-- Material for this task follows --

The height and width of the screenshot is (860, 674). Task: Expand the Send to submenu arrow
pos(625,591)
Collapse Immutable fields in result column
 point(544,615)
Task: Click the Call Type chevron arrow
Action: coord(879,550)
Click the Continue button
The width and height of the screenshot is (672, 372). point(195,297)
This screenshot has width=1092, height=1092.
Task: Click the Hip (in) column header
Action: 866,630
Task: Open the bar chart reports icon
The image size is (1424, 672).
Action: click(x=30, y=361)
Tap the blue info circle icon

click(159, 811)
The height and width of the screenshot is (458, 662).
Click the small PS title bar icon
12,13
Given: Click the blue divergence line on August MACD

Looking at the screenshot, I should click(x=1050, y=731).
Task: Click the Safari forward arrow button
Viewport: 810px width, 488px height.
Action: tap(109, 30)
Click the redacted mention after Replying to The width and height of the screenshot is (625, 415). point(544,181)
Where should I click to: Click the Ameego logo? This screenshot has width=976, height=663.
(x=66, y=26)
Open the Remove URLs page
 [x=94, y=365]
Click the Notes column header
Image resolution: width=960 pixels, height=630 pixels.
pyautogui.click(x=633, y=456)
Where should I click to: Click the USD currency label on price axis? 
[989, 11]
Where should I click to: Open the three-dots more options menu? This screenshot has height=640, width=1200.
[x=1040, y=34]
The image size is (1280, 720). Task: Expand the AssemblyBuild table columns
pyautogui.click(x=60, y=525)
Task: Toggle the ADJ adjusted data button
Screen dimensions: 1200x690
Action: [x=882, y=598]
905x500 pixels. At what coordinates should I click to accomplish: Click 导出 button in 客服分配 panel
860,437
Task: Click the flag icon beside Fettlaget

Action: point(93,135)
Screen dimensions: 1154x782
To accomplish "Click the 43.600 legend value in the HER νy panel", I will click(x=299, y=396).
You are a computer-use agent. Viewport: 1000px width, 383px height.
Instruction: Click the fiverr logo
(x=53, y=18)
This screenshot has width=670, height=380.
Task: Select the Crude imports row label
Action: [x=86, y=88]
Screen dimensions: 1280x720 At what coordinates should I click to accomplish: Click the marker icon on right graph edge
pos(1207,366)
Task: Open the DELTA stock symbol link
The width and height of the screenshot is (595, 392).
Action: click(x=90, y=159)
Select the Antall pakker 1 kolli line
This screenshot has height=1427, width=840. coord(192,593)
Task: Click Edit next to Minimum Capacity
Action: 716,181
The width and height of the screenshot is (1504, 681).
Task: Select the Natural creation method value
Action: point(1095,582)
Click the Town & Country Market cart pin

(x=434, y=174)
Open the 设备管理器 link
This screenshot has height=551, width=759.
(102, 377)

-- Material for this task concluded --

Copy every line of the records above, starting with the first, up to and including the line containing "Click the Notes column header".

**The completed task**
The height and width of the screenshot is (860, 674). Task: Expand the Send to submenu arrow
pos(625,591)
Collapse Immutable fields in result column
 point(544,615)
Task: Click the Call Type chevron arrow
Action: coord(879,550)
Click the Continue button
The width and height of the screenshot is (672, 372). point(195,297)
This screenshot has width=1092, height=1092.
Task: Click the Hip (in) column header
Action: 866,630
Task: Open the bar chart reports icon
The image size is (1424, 672).
Action: click(x=30, y=361)
Tap the blue info circle icon

click(159, 811)
The height and width of the screenshot is (458, 662).
Click the small PS title bar icon
12,13
Given: Click the blue divergence line on August MACD

Looking at the screenshot, I should click(x=1050, y=731).
Task: Click the Safari forward arrow button
Viewport: 810px width, 488px height.
Action: tap(109, 30)
Click the redacted mention after Replying to The width and height of the screenshot is (625, 415). point(544,181)
Where should I click to: Click the Ameego logo? This screenshot has width=976, height=663.
(x=66, y=26)
Open the Remove URLs page
 [x=94, y=365]
Click the Notes column header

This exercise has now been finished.